Some Next Steps¶
More Questions¶
There are 2 questions to solve (one easy and one hard):
- The easy one is doing constraint optimization on model-free algorithm families.
The hard one is to reformulate this problem theoritically.
Harder question to solve:
Can I bake in the idea of having a world model into the algorithm itself, not just using networks. There is a theoritical perspective from EM, and then there is a practical perspective of how can we do it from constraint optimization. Here is a few question that I want to answer
We need to change the fundamental constrained optimization's formulation from MOMPO. What if I say \(q\) distribution not as a action distribution (in MOMPO) but a latent distribution in the VAE (representing the model of the environment), then we add KL as a constraint on the VAE latent distribtion at each iteration, gradually constructing \(q\). Can we still derive an ELBO for it (new MinMax Lagrangian duality optimization problem).

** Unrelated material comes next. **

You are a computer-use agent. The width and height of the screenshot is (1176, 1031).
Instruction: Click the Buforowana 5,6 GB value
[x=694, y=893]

Need to revise the mathamatical formulation. Attempt to derive from MOMPO here
Biologically related questions
- Does establishing a world model, similar to the Cerebellum's function, facilitate motor action execution by providing a motor plan derived from previous motor control experiences for additional guidance (compare to pure sensory feedback like in model-free RL)? Moreover, can this new motor learning process be incorporated into the GDP for future motor controls?
- See if such biologically inspired strategy (mechanistic insight) improves performance.
- See if the Forward Model would resemble functionality and behavior of the cerebellum (for example, showing gradual learning of new motor skills).
With an change of the understanding for the rules of the world, can the algorithm still find a sub-optimal point in this training world such that it works still fine or even better than solely one-world-model trained agent in the other world?
Code Base & Experiments:¶
Implementation notes in here. We need to consider what phenomenon we would see when our idea actually works? Need a good testing paradigm.
- Easier and easier to learn new things? The model should develope an intuition of the enviornment and learn better when seeing similar environment? Learning a combined skill set from previous experiences of smaller skills that can be transferable should be easier?
- Being able to transfer back and have memory retention?